""" training_utils.py
    Utilities for training models
    Developed as part of DeepThinking project
    July 2021
"""

import sys
from dataclasses import dataclass
from random import randrange

import torch
from icecream import ic
from tqdm import tqdm

from utils.testing_utils import get_predicted


# Ignore statemenst for pylint:
#     Too many branches (R0912), Too many statements (R0915), No member (E1101),
#     Not callable (E1102), Invalid name (C0103), No exception (W0702),
#     Too many local variables (R0914), Missing docstring (C0116, C0115, C0114),
#     Unused import (W0611).
# pylint: disable=R0912, R0915, E1101, E1102, C0103, W0702, R0914, C0116, C0115, C0114, W0611


@dataclass
class TrainingSetup:
    """Attributes to describe the training precedure"""

    optimizer: "typing.Any"
    scheduler: "typing.Any"
    warmup: "typing.Any"
    clip: "typing.Any"
    progressive_loss_weight: "typing.Any"
    min_n: "typing.Any"
    min_k: "typing.Any"
    max_iters: "typing.Any"
    problem: "typing.Any"
    inner_lr: "typing.Any"


def calculate_progressive_output(inputs, min_n, max_iters, min_k, net):
    # get features from n iterations to use as input
    n = randrange(min_n, max_iters - min_k + 1)

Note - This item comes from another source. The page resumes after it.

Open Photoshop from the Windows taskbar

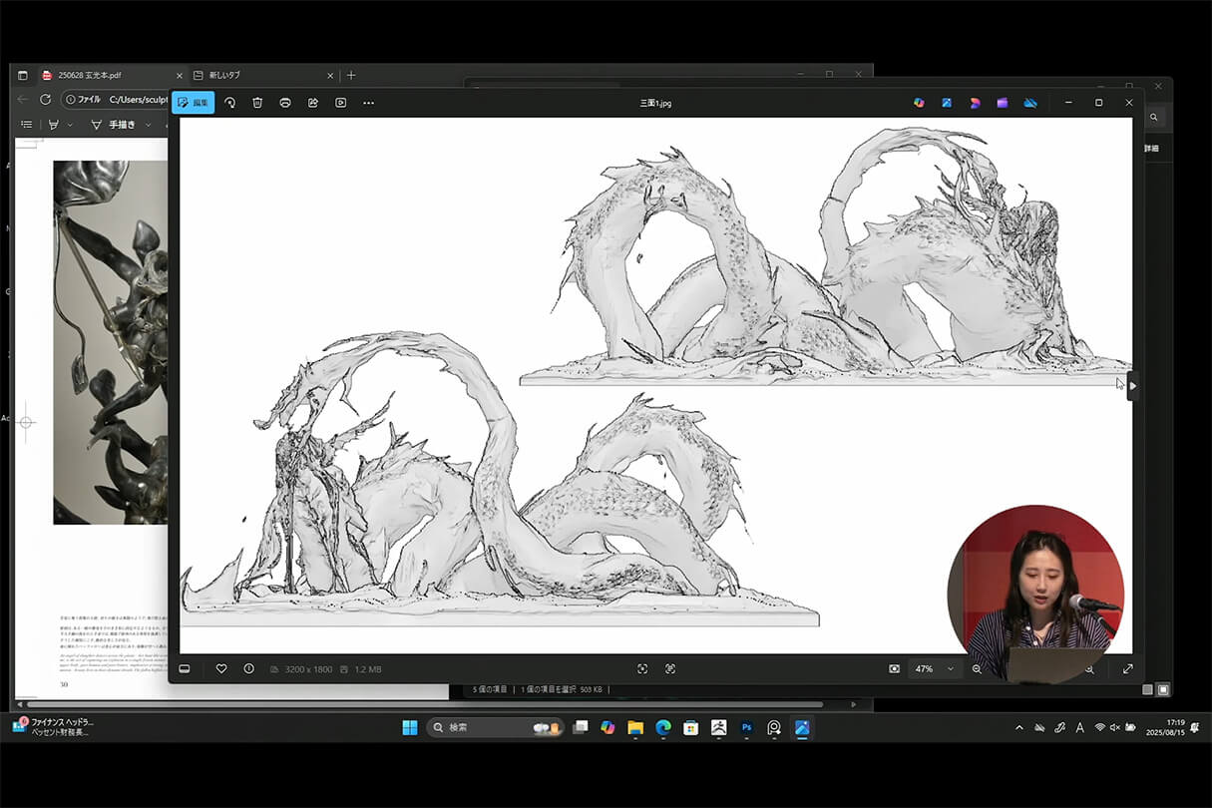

    # do k iterations using intermediate features as input
    k = randrange(min_k, max_iters - n + 1)

    if n > 0:
        _, interim_thought = net(inputs, k=n)
        interim_thought = interim_thought.detach()
    else:
        interim_thought = None

    outputs, _ = net(inputs, n=n, k=k, interim_thought=interim_thought)
    return outputs


def get_batch(data_loader, iterator):
    try:
        task_data = iterator.next()
    except StopIteration:
        iterator = iter(data_loader)
        task_data = iterator.next()

    inputs, labels = task_data
    return inputs, labels, iterator


def get_params_data(net):
    actual_params = []
    for _, param in net.named_parameters():
        actual_params.append(param.data)
    return actual_params


def load_params(net, weights):
    p = 0
    for _, param in net.named_parameters():
        param.data = weights[p]
        p += 1
    return net


def train(net, loaders, mode, train_setup, device, disable_tqdm=False):
    try:
        train_loss, acc = eval(f"train_{mode}")(net, loaders, train_setup, device, disable_tqdm)
    except NameError:
        print(f"{ic.format()}: train_{mode}() not implemented. Exiting.")
        sys.exit()
    return train_loss, acc


def train_progressive(net, loaders, train_setup, device, disable_tqdm):

    trainloader = loaders["train"]
    net.train()
    optimizer = train_setup.optimizer
    lr_scheduler = train_setup.scheduler
    warmup_scheduler = train_setup.warmup
    wt = train_setup.progressive_loss_weight
    min_n = train_setup.min_n
    min_k = train_setup.min_k
    max_iters = train_setup.max_iters
    problem = train_setup.problem
    clip = train_setup.clip
    criterion = torch.nn.CrossEntropyLoss(reduction="none")

    train_loss = 0
    correct = 0
    total = 0

    for batch_idx, (inputs, targets) in enumerate(tqdm(trainloader, leave=False, disable=disable_tqdm)):
        inputs, targets = inputs.to(device), targets.to(device).long()
        targets = targets.view(targets.size(0), -1)
        if problem == "mazes":
            mask = inputs.view(inputs.size(0), inputs.size(1), -1).max(dim=1)[0] > 0

        optimizer.zero_grad()

        # get fully unrolled loss if wt is not 1 (if it is 1, this loss term is not used
        # so we save time by settign it equal to 0).
        outputs_max_iters, _ = net(inputs, k=max_iters)
        if wt != 1:
            outputs_max_iters = outputs_max_iters.view(outputs_max_iters.size(0),
                                                       outputs_max_iters.size(1), -1)
            loss_max_iters = criterion(outputs_max_iters, targets)
        else:
            loss_max_iters = torch.zeros_like(targets).float()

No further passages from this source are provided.